YOUR ASSIGNMENT:
All lines in the material below that hold "width" should be found and copied.

DATA EXCERPTS:
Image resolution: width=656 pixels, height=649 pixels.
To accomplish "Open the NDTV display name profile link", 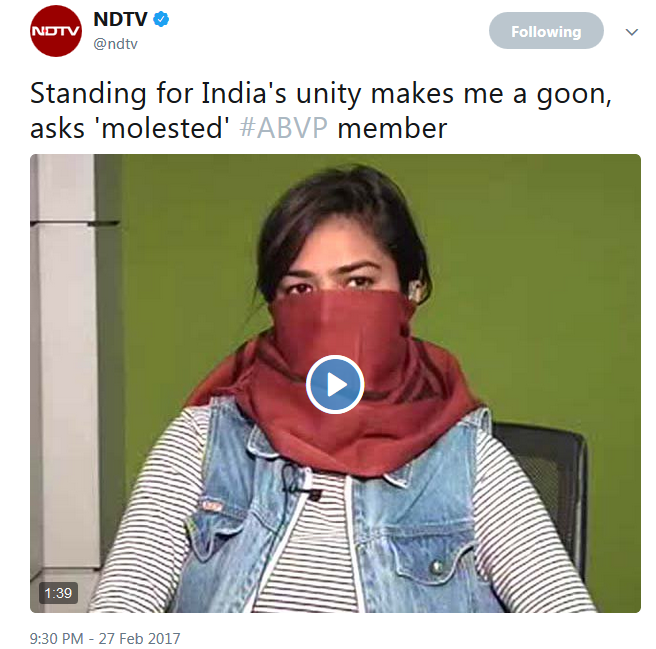I will point(120,19).
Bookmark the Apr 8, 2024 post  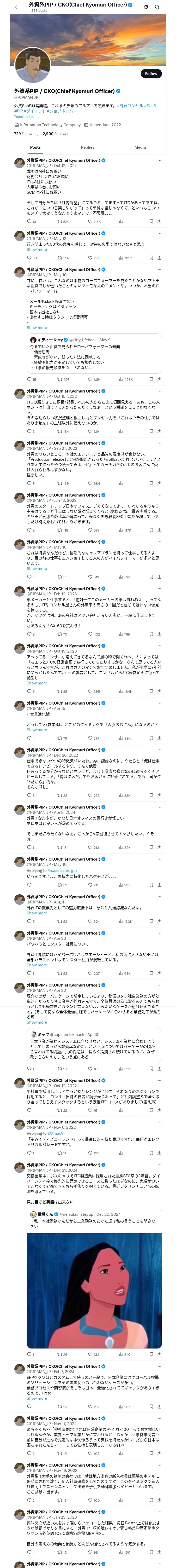pos(150,847)
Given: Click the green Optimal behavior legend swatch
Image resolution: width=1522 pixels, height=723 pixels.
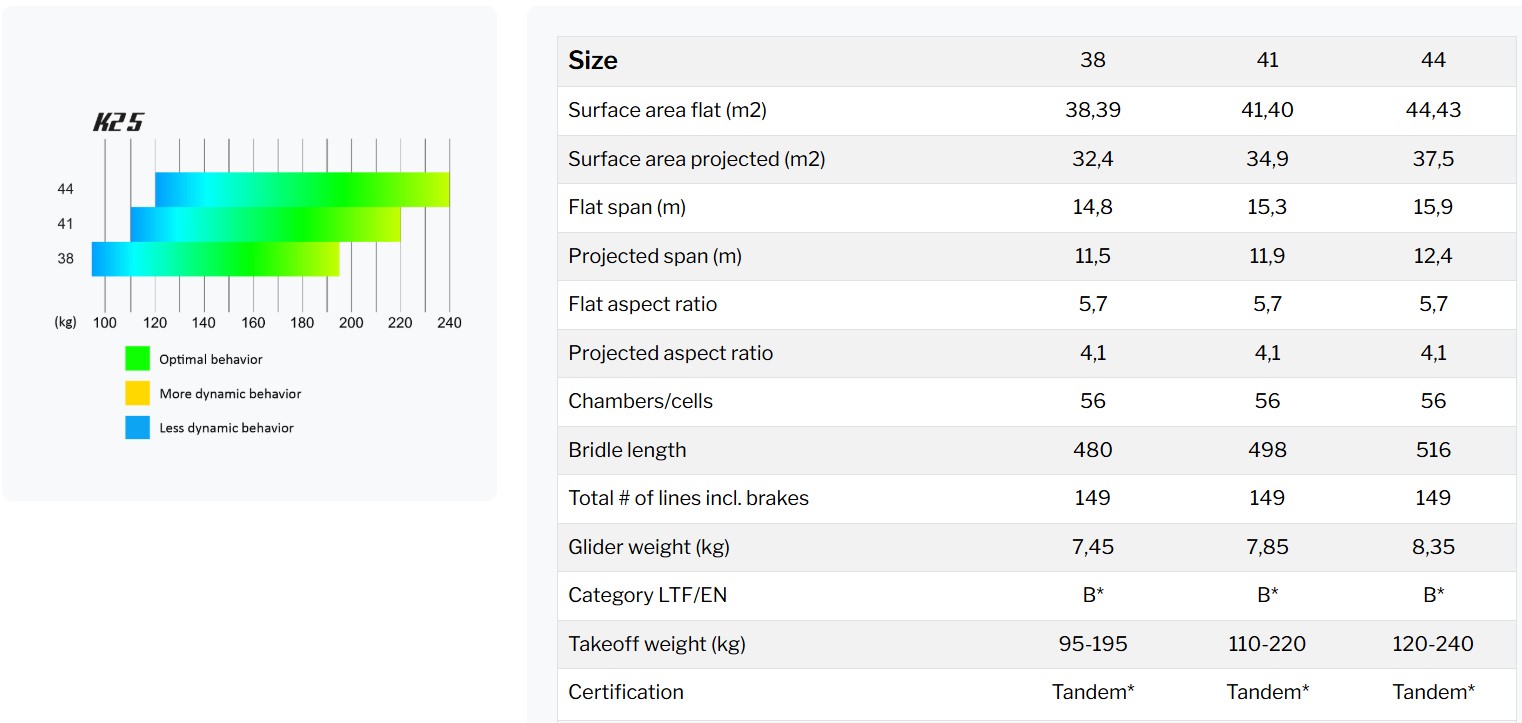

PROBLEM SOLUTION:
Image resolution: width=656 pixels, height=649 pixels.
Image resolution: width=1522 pixels, height=723 pixels.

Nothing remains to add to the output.